Not so long ago, the idea of designing buildings entirely in a digital workspace was unheard of, but today Virtual Reality (VR) for architecture seems like a plausible possibility. Although the technology itself is still developing, its capabilities are improving exponentially.
Now, in the hands of a few architects and designers, VR has the potential to revolutionise the design process. Advances in the technology mean It’s possible to create “worlds” that are more realistic than ever before. Building your own home? Now you can explore it before the construction team has even arrived on site.

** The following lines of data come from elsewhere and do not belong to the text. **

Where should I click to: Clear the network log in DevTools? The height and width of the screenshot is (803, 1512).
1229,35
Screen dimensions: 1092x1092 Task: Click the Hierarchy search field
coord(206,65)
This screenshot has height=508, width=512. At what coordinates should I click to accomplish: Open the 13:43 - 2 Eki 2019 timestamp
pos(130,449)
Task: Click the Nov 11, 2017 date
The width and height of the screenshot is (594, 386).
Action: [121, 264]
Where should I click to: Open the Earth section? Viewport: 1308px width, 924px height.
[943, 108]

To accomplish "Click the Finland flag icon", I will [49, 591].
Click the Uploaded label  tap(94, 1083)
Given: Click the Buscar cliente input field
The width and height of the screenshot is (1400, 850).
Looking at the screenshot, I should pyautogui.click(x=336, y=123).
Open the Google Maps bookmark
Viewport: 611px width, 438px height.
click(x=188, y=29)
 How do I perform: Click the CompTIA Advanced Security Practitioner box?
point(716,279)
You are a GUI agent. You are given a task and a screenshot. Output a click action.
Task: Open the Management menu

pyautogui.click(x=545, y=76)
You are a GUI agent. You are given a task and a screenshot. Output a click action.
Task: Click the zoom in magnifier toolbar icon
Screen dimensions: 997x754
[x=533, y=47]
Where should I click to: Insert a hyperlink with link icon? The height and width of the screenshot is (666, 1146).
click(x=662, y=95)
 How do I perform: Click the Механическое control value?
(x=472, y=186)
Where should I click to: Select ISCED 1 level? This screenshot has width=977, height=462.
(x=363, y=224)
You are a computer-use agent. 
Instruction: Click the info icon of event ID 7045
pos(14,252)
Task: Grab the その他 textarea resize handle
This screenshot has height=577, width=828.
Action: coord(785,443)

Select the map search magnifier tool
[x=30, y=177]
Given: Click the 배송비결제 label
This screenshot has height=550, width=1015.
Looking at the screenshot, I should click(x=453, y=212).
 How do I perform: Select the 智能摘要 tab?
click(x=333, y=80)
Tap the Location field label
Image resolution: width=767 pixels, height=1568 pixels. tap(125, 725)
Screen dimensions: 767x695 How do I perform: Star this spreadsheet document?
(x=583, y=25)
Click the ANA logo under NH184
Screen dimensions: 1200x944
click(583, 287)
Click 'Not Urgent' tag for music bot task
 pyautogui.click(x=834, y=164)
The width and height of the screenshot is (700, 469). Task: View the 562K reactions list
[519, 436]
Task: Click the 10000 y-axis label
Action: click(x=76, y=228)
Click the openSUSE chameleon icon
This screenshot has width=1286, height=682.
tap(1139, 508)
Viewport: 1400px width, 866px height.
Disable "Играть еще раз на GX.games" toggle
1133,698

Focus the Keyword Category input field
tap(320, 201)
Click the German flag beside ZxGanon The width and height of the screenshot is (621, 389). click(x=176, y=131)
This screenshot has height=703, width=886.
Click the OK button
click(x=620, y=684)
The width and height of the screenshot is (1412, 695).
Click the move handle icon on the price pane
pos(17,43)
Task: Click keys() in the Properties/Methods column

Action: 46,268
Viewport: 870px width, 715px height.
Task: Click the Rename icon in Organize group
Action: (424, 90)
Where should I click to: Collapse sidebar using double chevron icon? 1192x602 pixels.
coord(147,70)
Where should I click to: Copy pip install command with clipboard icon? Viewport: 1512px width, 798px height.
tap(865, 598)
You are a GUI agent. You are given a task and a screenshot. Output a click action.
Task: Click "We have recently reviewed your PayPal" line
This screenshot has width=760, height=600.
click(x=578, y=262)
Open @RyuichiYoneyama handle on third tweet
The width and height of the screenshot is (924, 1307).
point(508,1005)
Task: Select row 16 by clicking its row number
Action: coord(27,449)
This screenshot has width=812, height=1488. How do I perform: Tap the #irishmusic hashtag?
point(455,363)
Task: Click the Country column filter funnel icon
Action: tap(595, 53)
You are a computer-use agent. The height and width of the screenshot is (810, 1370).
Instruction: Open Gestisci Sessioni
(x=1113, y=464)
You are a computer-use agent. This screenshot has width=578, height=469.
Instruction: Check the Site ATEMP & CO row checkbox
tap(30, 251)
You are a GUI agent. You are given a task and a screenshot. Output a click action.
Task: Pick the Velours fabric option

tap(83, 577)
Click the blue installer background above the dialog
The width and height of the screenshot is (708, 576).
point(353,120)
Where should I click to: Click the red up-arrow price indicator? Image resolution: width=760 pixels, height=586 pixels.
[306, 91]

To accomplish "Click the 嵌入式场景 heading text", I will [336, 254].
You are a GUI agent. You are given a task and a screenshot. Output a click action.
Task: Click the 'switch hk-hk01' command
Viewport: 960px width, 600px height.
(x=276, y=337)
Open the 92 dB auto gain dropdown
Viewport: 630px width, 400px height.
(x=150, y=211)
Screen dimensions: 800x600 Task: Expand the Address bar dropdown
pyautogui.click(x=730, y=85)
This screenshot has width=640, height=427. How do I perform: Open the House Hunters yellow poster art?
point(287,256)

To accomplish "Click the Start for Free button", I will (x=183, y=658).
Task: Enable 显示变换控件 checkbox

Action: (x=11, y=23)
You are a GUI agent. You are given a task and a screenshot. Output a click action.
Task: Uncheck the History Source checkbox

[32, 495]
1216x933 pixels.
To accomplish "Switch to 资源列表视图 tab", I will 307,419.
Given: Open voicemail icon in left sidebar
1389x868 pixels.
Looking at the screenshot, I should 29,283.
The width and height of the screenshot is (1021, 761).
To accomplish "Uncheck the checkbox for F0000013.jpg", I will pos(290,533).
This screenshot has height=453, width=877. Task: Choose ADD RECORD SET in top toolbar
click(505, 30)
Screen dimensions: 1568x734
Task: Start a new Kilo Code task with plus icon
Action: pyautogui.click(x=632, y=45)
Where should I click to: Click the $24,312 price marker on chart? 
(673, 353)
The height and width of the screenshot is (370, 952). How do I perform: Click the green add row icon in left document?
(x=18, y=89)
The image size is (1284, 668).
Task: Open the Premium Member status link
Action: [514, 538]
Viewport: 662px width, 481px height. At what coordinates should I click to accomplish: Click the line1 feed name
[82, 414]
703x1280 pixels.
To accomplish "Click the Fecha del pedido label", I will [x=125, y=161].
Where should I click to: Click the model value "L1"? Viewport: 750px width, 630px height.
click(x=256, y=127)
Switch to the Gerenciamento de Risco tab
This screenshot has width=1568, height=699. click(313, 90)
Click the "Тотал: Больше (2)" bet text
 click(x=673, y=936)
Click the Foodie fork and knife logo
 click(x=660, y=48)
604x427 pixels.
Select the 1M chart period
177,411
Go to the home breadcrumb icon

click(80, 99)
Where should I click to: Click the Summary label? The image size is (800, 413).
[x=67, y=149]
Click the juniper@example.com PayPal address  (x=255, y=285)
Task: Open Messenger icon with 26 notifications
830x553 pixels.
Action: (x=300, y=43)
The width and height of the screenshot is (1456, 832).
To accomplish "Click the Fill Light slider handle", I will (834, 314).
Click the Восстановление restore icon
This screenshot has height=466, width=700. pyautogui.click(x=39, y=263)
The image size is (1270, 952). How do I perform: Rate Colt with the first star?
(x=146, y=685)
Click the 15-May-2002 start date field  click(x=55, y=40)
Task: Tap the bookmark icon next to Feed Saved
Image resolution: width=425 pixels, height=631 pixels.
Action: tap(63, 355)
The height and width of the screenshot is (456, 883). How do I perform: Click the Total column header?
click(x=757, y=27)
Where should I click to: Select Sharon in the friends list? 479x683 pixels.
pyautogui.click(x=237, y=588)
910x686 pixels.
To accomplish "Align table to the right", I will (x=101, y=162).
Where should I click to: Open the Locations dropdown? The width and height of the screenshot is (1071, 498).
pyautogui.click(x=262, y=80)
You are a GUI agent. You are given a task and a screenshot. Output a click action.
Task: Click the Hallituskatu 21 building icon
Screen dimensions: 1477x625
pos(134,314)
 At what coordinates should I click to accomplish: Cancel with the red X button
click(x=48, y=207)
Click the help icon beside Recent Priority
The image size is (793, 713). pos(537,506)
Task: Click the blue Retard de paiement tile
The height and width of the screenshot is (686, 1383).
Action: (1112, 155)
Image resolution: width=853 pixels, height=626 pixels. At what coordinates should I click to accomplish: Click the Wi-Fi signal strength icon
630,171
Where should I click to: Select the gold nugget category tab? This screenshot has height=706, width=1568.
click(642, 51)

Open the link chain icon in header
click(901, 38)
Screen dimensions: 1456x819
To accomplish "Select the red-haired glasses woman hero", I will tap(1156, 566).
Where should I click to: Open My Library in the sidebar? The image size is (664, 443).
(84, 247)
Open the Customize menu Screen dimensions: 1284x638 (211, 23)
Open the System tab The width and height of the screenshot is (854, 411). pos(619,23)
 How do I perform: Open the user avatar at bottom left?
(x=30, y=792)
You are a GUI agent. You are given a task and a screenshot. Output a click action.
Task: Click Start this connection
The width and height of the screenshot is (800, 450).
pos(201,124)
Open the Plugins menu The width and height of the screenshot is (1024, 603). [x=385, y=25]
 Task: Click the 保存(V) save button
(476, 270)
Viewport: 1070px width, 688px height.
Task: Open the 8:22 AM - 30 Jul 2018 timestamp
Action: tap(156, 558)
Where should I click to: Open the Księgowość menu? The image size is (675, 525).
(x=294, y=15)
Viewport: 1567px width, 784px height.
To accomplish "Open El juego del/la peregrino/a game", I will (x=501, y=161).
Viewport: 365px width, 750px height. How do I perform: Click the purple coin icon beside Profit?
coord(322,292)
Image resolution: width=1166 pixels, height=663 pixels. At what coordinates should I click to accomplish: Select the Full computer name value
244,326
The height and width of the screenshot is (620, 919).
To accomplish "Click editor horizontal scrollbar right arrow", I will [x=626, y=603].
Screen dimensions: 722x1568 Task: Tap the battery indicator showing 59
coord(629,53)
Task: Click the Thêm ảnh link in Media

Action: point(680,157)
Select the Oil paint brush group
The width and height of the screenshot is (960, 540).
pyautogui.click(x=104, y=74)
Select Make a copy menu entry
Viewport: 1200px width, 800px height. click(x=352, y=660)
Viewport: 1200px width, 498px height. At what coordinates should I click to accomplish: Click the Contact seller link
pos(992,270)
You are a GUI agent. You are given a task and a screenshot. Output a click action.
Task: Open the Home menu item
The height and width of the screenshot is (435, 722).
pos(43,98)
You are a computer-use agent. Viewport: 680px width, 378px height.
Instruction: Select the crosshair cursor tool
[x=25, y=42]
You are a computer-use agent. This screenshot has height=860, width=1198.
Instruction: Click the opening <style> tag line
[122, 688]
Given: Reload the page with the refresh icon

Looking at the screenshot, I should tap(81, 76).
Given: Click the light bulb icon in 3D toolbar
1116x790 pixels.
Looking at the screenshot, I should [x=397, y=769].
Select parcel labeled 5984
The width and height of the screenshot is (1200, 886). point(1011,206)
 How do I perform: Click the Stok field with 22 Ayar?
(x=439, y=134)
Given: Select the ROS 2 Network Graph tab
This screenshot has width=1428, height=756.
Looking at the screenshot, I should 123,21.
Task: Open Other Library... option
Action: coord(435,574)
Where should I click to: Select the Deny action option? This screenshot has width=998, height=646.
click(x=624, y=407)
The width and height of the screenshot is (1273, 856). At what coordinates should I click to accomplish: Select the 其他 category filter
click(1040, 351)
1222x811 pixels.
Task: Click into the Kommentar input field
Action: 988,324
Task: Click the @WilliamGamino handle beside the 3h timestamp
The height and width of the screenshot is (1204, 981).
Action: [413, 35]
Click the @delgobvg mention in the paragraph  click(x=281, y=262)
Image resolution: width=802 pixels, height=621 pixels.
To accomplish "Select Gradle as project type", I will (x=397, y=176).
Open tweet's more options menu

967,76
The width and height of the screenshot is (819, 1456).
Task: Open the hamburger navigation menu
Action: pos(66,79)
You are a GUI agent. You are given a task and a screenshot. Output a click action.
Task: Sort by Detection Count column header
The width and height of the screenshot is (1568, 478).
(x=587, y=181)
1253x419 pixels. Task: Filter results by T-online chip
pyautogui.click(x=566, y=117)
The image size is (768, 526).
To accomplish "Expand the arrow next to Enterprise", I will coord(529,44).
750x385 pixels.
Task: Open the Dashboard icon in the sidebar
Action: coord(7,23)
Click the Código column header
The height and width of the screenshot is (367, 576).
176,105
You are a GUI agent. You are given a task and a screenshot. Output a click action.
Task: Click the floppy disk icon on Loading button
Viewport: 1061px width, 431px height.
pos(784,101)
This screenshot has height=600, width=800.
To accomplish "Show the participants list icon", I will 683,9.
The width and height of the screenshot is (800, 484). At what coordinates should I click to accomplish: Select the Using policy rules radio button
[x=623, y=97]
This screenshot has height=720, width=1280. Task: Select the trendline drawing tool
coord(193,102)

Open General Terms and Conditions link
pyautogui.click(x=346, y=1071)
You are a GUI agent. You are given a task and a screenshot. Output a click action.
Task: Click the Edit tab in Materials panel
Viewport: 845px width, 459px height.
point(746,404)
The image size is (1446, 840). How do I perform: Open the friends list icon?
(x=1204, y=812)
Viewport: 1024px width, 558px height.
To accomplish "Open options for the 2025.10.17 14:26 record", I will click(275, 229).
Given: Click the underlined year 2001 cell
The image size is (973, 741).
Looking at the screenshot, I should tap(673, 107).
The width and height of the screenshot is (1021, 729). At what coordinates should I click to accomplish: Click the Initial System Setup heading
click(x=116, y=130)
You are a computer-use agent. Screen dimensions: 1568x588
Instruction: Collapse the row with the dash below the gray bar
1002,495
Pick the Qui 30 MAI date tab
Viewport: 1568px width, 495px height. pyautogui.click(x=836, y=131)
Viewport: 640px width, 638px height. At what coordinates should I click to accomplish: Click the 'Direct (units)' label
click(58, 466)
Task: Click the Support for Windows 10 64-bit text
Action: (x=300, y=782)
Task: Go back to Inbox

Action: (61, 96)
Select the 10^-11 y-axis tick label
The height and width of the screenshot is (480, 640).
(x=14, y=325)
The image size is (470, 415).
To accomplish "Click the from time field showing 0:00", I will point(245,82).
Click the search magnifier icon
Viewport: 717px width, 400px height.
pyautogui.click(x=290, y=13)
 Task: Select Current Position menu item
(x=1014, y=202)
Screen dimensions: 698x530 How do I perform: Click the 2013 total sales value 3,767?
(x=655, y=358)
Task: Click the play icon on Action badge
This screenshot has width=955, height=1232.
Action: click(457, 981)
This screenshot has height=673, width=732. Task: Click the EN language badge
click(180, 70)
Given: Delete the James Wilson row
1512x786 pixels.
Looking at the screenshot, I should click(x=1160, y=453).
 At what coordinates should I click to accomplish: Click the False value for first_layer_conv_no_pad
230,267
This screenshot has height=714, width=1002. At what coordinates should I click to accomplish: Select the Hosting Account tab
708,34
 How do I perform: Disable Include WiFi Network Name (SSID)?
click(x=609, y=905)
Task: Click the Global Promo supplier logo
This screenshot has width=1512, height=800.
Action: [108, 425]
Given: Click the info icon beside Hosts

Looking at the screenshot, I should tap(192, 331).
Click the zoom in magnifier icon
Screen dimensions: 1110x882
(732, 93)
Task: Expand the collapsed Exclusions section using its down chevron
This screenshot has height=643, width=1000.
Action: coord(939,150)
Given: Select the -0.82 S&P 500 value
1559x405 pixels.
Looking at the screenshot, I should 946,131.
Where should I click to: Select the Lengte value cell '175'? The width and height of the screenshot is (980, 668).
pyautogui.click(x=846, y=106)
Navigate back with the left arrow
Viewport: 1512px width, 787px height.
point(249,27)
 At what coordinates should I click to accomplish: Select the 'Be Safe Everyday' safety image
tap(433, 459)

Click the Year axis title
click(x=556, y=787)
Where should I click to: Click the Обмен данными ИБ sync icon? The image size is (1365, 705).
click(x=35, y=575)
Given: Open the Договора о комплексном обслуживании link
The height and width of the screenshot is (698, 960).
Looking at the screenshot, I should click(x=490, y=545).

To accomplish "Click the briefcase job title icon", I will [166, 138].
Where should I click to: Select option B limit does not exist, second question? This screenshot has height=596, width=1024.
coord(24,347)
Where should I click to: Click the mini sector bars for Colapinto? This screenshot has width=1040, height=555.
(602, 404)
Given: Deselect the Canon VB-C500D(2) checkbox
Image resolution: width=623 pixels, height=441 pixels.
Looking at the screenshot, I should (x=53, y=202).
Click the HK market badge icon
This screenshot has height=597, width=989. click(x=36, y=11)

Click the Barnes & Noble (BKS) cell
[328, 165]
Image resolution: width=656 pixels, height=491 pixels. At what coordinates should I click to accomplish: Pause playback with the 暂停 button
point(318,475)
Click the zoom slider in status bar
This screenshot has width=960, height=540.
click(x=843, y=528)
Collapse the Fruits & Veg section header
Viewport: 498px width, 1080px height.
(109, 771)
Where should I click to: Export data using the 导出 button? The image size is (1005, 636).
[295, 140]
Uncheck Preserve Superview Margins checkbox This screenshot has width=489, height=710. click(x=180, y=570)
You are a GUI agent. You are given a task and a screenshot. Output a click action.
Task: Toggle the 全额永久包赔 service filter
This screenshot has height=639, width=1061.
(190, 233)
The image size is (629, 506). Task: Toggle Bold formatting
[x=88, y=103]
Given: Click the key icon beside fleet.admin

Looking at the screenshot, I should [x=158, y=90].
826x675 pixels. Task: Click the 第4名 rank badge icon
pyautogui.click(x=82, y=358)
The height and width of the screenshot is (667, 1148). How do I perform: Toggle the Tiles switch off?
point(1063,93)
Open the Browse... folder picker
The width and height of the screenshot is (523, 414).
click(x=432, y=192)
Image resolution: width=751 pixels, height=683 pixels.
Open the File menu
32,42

Around the world, architecture firms are beginning to incorporate VR into their practices. But, for the VR uninitiated, understanding the technology and what differentiates it from the other technologies that accompany it—like AR (augmented reality) or MR (mixed reality)—can feel overwhelming. Often experts will, confusingly, use these terms interchangeably and sometimes incorrectly. This is due to the nature of the technology. All VR/AR starts at the same place: a model in 3D. VR and AR are both ways of experiencing that model—outside of a screen.
When you use a headset such as the Oculus Rift or the HTC Vive to roam around and interact with a modelled environment, as if you’re inside a video game, that’s VR.
Current Take-Up in the industry
A few firms are now exploring the latent capacity of VR to disrupt the design process itself.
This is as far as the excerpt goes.